Il terzo, insieme. Anche a tutti i loro amici.
<< Dite “ cheese” … >>. Il rumore dello scatto, la giovane futura madre che correva incontro al gruppo dopo aver immortalato ad eterna memoria quel momento e le altre ragazze che si davano da fare per riempire i calici e passarli agli altri.
E’ una bella sera di luglio, calda e quieta.
Sembra che anche i Villan abbiano voluto concedere loro un attimo di respiro, quei maledetti.
Todoroki si avvicina a lui, allunga il bicchiere a battere piano contro il suo. << Allora, Bakugō. Avevo ragione o no? >>.
<< Tsk. Non montarti la testa, bastardo. Solo perché alla fine sei riuscito a mettere incinta Faccia Tonda, non vuol dire che debba sempre dirti bene tutto >>.
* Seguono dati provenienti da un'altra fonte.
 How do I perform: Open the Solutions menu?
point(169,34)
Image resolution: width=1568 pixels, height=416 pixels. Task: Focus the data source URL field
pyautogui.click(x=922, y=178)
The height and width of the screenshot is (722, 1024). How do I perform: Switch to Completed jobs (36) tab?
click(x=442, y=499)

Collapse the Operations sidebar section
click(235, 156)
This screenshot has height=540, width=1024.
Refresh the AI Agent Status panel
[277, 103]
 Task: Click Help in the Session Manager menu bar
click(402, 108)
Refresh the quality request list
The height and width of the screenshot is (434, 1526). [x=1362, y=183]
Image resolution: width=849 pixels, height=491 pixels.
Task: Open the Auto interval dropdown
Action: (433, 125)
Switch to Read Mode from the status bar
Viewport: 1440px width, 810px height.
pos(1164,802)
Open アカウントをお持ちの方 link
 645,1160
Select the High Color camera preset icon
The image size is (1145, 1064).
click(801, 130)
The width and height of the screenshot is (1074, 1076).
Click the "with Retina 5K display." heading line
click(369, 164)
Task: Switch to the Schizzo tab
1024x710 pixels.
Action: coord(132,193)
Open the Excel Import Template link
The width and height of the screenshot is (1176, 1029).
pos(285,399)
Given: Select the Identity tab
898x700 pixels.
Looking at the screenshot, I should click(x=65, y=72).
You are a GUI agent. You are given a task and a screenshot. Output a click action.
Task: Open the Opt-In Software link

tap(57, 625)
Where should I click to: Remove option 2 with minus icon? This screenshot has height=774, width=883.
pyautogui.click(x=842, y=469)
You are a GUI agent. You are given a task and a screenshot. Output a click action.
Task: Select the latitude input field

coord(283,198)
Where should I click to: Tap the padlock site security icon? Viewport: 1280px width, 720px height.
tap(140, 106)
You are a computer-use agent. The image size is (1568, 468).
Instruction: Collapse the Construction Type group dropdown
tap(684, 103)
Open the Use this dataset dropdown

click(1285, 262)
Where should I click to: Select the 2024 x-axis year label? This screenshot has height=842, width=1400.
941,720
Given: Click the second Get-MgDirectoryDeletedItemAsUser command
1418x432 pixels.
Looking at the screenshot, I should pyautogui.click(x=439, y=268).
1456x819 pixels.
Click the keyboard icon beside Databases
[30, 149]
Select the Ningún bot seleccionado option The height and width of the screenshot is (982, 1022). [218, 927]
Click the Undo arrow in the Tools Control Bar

Shouto ridacchia. << Non ti chiederò di darmi soddisfazione fino a questo punto, sta’ tranquillo >>. Beve, e Katsuki gli scocca un’occhiataccia di traverso.
<< Fottiti, stronzo >>.
Lui alza le spalle con fare filosofico. << Fa’ come ti pare. Ma … se gli fai del male, verrò a cercarti, non dubitarne. E’ pur sempre mio amico >>.
Bakugō fa un verso scocciato. << Senti, faccia a metà. Vuoi vedere tuo figlio con tutti e due gli occhi, o devo gonfiartene uno così tanto che ti riprenderai solo dopo che avrà preso la licenza? No dico regolati eh? >>.
Todoroki stavolta scoppia a ridere. Svuota il calice, scuotendo la testa bicolore. << Ti sto solo punzecchiando. Lo so che ci tieni >>.
<< Coglione >>.
Shouto alza l’indice dal cristallo, glielo punta dritto contro. << Vedi di esserci, piuttosto. O non te lo perdonerò >>.
<< Verrò solo per il bambino e tua moglie. Non certo per vedere la tua faccia da cazzo, idiota >>.
<< Sta bene >>. Si leva di torno, finalmente, tornando dalla sua donna.
Ora è Izuku ad avvicinarsi. Lo abbraccia, e Bakugō gli posa le mani sulle spalle forti. << Grazie, Kacchan >>.
<< Di che? Di non aver ficcato il bicchiere in gola a quell’imbecille? Prego. Non ti avrei mai rovinato la festa per una cosa del genere >>.
Midoriya sorride. Gli prende le mani nelle sue. << Stiamo bene, vero, Katsuki? >>.
<< Sì, Deku >>. Si china su di lui, gli bacia la cicatrice quasi invisibile. << Stiamo bene. Staremo bene >>. Gli prende il mento tra le mani, gli alza il viso accaldato, arrossato di eccitazione e per il bagliore sanguigno del sole che cala ad ovest. Ora le labbra sfiorano quelle di lui. Con dolcezza. << Staremo bene. Sempre >>.